### Aim of the exercise
Pull out all lines from the listing below in which the word "computer" appears.

------------------------------------------------------------------------

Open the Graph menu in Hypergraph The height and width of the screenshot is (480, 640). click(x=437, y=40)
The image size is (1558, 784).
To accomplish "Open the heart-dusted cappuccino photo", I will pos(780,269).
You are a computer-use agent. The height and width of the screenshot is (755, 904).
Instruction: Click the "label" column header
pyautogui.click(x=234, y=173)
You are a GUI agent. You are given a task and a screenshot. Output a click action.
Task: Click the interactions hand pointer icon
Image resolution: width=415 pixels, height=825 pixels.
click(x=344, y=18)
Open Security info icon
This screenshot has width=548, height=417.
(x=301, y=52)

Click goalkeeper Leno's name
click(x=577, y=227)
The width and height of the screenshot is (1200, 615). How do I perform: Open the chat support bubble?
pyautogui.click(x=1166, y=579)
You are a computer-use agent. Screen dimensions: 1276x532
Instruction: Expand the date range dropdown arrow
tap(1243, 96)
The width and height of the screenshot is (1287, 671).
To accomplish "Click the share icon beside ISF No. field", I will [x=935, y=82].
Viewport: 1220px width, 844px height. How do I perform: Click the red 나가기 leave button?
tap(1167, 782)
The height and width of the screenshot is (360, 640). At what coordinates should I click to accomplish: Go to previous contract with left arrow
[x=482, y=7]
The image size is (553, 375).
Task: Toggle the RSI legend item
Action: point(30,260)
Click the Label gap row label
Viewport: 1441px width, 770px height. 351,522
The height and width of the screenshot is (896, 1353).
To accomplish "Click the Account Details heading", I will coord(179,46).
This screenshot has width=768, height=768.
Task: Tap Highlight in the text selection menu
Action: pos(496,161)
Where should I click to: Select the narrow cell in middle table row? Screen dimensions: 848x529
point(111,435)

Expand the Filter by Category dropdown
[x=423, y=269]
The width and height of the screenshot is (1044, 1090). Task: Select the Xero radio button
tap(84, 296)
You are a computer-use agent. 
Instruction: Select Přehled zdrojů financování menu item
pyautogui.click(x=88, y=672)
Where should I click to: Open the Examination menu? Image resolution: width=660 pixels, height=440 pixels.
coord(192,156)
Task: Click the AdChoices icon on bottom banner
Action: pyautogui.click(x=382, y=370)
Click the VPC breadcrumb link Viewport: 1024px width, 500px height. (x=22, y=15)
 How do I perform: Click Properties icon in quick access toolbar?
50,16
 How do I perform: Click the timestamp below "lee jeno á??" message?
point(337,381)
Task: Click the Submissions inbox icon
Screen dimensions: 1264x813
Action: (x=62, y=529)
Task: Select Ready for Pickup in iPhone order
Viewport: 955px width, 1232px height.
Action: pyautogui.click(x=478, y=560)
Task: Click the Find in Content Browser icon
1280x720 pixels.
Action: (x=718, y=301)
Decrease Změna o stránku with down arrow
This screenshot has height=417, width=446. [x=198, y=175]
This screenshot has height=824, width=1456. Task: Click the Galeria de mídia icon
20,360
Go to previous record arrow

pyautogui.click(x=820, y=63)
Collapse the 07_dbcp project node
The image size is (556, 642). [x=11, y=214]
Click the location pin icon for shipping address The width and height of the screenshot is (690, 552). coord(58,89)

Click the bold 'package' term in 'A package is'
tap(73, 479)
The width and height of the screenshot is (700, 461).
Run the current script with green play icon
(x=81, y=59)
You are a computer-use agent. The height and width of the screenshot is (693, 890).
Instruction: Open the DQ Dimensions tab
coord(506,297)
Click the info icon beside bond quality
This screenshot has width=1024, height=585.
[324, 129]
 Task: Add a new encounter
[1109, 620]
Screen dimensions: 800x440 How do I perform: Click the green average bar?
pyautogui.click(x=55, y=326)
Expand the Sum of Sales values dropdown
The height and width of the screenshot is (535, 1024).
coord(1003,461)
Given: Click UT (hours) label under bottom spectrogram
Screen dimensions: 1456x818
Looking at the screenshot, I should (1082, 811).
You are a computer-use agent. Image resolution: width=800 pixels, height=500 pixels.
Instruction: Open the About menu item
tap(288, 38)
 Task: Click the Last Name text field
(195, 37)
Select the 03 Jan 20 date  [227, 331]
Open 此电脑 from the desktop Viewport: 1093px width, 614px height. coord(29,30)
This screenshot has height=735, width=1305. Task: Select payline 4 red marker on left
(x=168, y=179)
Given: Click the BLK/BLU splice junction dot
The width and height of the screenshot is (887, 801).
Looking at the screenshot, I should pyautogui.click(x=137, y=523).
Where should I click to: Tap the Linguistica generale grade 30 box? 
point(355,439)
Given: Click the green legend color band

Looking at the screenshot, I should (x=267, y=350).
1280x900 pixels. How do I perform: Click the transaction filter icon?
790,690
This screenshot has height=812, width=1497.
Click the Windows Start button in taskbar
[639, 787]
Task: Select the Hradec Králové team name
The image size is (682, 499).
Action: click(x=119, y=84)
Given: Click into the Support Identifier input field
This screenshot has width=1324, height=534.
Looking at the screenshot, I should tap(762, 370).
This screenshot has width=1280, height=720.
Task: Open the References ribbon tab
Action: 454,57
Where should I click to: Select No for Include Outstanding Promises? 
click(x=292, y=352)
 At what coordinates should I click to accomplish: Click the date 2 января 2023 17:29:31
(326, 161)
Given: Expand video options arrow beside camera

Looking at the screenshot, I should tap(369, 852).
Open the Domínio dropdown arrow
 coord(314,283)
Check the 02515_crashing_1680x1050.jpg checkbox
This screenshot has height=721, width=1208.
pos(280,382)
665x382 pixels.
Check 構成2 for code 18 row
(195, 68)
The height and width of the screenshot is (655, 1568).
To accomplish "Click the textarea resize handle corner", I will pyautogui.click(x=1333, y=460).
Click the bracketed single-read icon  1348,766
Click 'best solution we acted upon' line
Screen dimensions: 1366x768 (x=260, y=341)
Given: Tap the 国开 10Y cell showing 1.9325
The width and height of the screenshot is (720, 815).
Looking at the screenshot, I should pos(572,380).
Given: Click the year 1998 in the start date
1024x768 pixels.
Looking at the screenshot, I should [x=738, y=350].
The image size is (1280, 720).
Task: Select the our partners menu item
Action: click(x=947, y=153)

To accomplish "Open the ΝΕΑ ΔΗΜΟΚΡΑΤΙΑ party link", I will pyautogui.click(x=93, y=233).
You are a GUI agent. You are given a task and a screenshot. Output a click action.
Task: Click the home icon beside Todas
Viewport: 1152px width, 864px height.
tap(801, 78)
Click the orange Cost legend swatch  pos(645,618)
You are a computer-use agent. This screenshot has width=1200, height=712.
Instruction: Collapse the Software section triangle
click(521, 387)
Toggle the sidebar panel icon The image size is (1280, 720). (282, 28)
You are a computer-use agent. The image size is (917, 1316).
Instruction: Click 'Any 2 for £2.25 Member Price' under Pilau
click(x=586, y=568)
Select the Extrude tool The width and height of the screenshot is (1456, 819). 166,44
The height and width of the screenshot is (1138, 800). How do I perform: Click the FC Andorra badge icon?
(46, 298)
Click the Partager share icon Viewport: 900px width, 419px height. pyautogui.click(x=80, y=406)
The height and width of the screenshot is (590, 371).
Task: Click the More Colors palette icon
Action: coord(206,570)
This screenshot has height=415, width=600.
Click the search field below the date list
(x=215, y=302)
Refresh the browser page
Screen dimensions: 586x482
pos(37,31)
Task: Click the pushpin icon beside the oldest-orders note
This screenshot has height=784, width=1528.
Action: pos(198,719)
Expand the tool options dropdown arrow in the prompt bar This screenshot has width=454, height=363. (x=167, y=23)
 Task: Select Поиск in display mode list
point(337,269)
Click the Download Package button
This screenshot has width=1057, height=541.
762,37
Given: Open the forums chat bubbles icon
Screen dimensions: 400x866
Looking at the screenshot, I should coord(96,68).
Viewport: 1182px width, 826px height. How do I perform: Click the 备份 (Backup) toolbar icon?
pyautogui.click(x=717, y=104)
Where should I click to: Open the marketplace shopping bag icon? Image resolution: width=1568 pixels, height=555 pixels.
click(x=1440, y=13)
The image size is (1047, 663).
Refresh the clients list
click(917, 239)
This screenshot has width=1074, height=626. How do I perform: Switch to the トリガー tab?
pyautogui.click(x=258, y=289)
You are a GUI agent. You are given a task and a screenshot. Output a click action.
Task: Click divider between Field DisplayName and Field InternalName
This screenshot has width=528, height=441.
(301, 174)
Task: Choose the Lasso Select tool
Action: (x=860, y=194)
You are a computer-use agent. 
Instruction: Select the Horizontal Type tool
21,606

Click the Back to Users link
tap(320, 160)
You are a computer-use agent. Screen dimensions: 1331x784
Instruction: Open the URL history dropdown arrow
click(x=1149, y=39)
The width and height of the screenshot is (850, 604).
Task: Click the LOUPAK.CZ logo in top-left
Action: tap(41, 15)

------------------------------------------------------------------------

### Solution
You are a computer-use agent. The height and width of the screenshot is (755, 904).
You are a computer-use agent. Screen dimensions: 1276x532
You are a computer-use agent. 
You are a computer-use agent. The height and width of the screenshot is (693, 890).
You are a computer-use agent. Image resolution: width=800 pixels, height=500 pixels.
You are a computer-use agent. This screenshot has width=1200, height=712.
You are a computer-use agent. The image size is (917, 1316).
You are a computer-use agent. 
You are a computer-use agent. Screen dimensions: 1331x784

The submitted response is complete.